Une porte ouverte sur le monde (Cyberhosto)
D EPUIS quelques années déjà, des associations et des hospitaliers mettent toute leur énergie à faire de l'Internet un allié pour les enfants hospitalisés. Quels sont les expériences menées et les bénéfices que l'on peut attendre de ces dispositifs pour les enfants malades ?
A l'occasion de la quatrième édition de la Fête de l'Internet, du 2 au 4 mars, les 1res Rencontres du Net, organisées par le ministère de l'Emploi et de la Solidarité et ouvertes par Bernard Kouchner, ont permis de faire le point sur la question.
Rompre l'isolement de l'enfant hospitalisé, lui permettre de garder un lien avec sa famille, ses amis : encore au stade embryonnaire, les expériences menées ici ou là pour introduire Internet dans la vie du jeune malade à l'hôpital sont encourageantes. « C'est un formidable moyen d'aider l'enfant à échapper à sa souffrance, de lui ouvrir les portes de l'hôpital, affirme le Pr Albert-Claude Benhamou, chirurgien vasculaire à la Pitié-Salpêtrière (Paris), qui a lancé le site Internet Cyberjuniors. Ludique et pédagogique, ce site a pour vocation de mettre en relation des écoles avec des enfants malades ou handicapés, de créer une chaîne de solidarité.
Une expérience a été menée entre quelques écoles des Hauts-de-Seine et l'hôpital d'Orsay. Un projet est actuellement en cours pour l'étendre à l'ensemble des services de pédiatrie de l'Assistance publique des Hôpitaux de Paris.

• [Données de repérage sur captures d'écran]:

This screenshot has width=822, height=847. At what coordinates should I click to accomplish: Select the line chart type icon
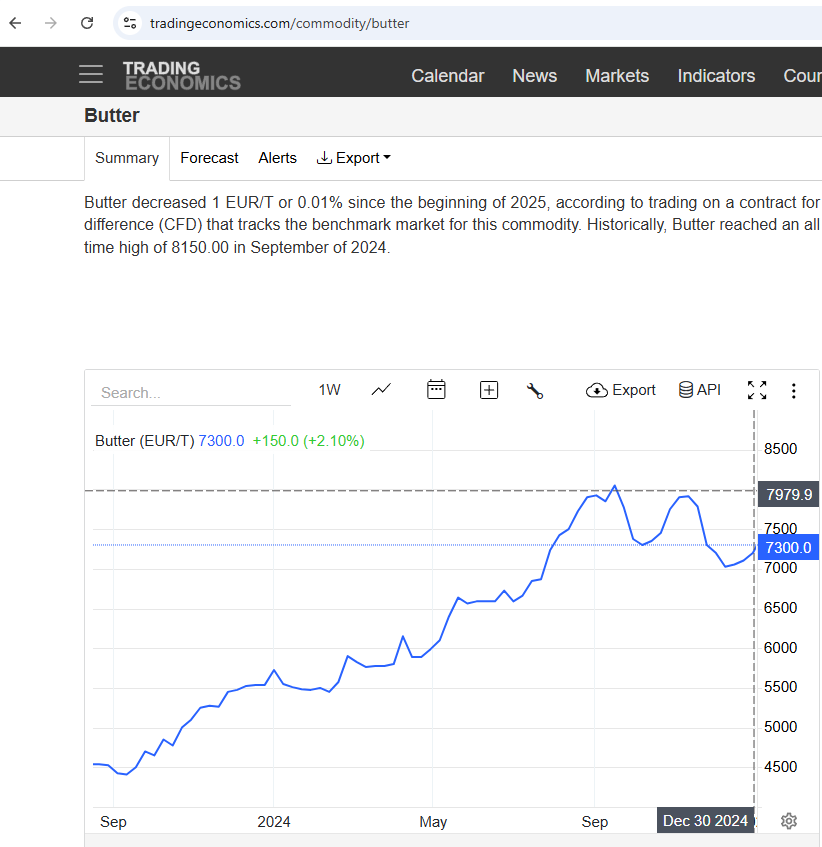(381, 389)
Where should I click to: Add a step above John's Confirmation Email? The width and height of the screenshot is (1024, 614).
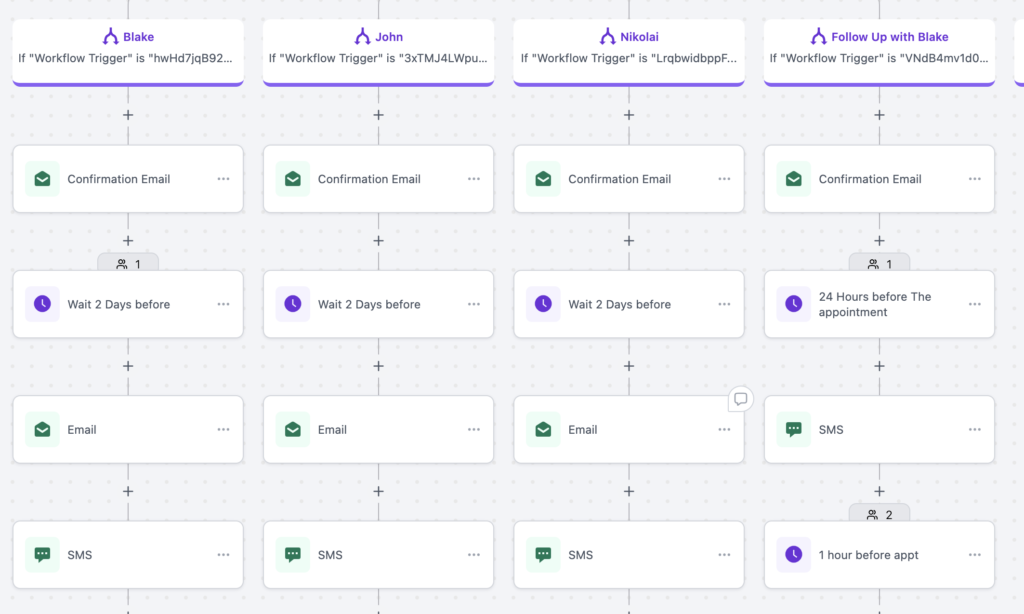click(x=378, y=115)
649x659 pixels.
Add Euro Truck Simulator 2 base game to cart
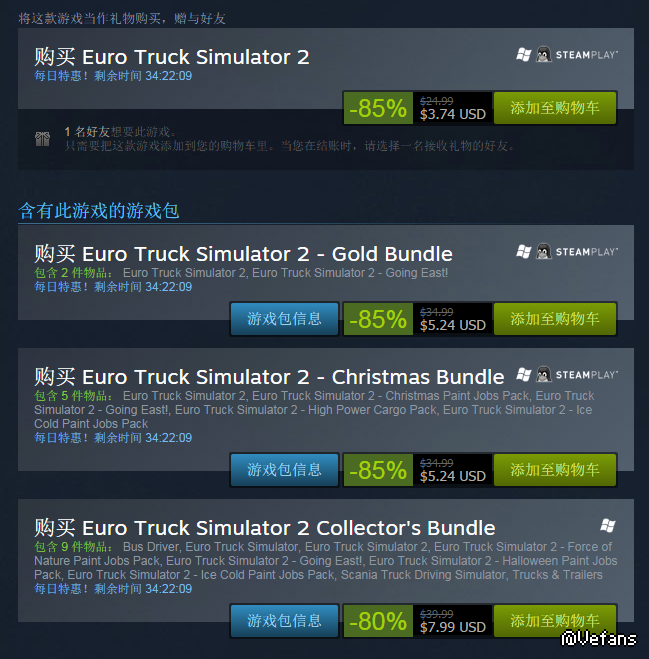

• [Consigne 1]: D'après le texte sur Internet à l'hôpital, entre quelles écoles et quel hôpital une expérience a-t-elle été menée ?
• [Consigne 2]: Écrivez la suite du texte sur Internet à l'hôpital, après sa dernière phrase.
Ces lignes n'ont aucun rôle ici.

• [Votre réponse 1]: Entre quelques écoles des Hauts-de-Seine et l'hôpital d'Orsay.

• [Votre réponse 2]:
A l'instar de Cyberjuniors, d'autres projets se développent. Après s'être équipé d'un système télématique en 1988, le centre scolaire de l'hôpital de la Timone, à Marseille, a mis en place, avec l'aide de France Telecom, une plate-forme Internet pour les enfants malades, utilisable à l'hôpital ou à leur retour à domicile.
Toutes ces expériences ont le même objet : permettre aux enfants hospitalisés de rester en contact avec leur famille, avec leurs amis. Autrement dit, de garder une porte ouverte sur le monde et, ainsi, de mieux supporter la souffrance et l'isolement.
Les témoignages des enseignants et des médecins qui se sont lancés dans l'aventure sont souvent poignants. Tel celui de Claudine Guilhem (institutrice spécialisée à l'hôpital d'Orsay) qui raconte l'histoire de Lorraine, une petite fille de 12 ans atteinte d'une tumeur cérébrale, qui a pu correspondre par messagerie électronique avec des enfants de l'école maternelle de Châtillon et a voulu garder à son chevet, jusqu'à son décès, le portable qui lui avait été prêté.
Travail pédagogique
Internet est aussi le moyen de permettre aux enfants de suivre leur scolarité. Le centre scolaire de l'hôpital Robert-Debré organise une quinzaine d'heures de visioconférence chaque semaine en langues étrangères, en histoire-géographie ou encore en chimie, avec une classe du lycée Bergson. « Internet nous permet de faire un travail pédagogique qui serait impossible autrement, souligne un professeur de chimie. L'enfant hospitalisé participe aux TP comme n'importe quel autre élève. » Ce dispositif permet aussi d'effectuer un travail pédagogique intéressant avec les bien-portants. « Nous avons pu aborder ainsi des problèmes dont il est difficile de parler d'ordinaire comme la maladie, la mort, l'accompagnement en fin de vie, qui font partie de l'éducation citoyenne, et aussi dédramatiser le monde de l'hôpital », souligne Jean-Michel Levisage, enseignant à l'école maternelle de Châtillon.
De nombreux obstacles
Bien sûr, Internet reste un outil. Tous les intervenants sont d'accord pour le dire : il ne remplace pas le contact physique. « Il est essentiel également que l'utilisation d'Internet soit libre, mais encadrée », rappelle l'un des promoteurs de ces expériences. L'enfant doit être accompagné dans cette démarche et non livré à lui-même. Mais tous les médecins lancés dans l'aventure voient en Internet un outil d'avenir.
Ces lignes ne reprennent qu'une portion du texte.